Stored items
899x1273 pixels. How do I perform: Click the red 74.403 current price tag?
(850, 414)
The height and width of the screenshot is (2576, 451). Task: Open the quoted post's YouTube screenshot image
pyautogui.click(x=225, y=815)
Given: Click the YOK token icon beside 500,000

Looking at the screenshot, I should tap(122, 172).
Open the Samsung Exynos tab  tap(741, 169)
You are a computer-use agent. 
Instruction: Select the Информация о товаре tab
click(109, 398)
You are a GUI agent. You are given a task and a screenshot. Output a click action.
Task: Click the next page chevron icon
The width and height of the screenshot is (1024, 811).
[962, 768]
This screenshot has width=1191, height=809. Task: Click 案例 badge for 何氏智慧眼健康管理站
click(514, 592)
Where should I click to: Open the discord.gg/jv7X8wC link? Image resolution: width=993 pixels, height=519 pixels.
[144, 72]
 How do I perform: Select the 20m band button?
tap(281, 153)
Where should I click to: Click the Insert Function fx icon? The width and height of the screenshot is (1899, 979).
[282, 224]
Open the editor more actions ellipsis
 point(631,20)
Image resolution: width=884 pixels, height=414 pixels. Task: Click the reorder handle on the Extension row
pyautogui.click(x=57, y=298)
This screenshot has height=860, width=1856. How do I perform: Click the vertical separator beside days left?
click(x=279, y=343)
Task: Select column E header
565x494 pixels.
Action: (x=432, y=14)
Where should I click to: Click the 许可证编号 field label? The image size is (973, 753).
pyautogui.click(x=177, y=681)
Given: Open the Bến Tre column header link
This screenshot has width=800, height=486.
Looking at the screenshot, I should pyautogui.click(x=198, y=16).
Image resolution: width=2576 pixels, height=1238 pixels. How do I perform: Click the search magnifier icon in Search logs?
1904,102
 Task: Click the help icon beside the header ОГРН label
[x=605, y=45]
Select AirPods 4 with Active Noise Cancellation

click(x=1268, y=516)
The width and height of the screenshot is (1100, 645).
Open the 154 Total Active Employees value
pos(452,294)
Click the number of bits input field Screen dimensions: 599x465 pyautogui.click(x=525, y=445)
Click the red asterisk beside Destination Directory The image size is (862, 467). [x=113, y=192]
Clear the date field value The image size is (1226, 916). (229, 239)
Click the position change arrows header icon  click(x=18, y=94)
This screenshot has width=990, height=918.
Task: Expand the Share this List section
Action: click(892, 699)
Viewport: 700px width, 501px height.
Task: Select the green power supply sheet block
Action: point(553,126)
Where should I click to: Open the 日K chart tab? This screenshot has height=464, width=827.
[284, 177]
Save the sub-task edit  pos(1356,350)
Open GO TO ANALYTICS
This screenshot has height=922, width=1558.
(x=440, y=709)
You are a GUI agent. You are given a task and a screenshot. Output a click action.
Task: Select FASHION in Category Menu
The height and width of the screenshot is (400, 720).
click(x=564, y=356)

▶ [What the exercise asks]:
The answer must consist of every line above that contains the word "column".

▶ [Problem solution]:
Task: Select column E header
Given: Open the Bến Tre column header link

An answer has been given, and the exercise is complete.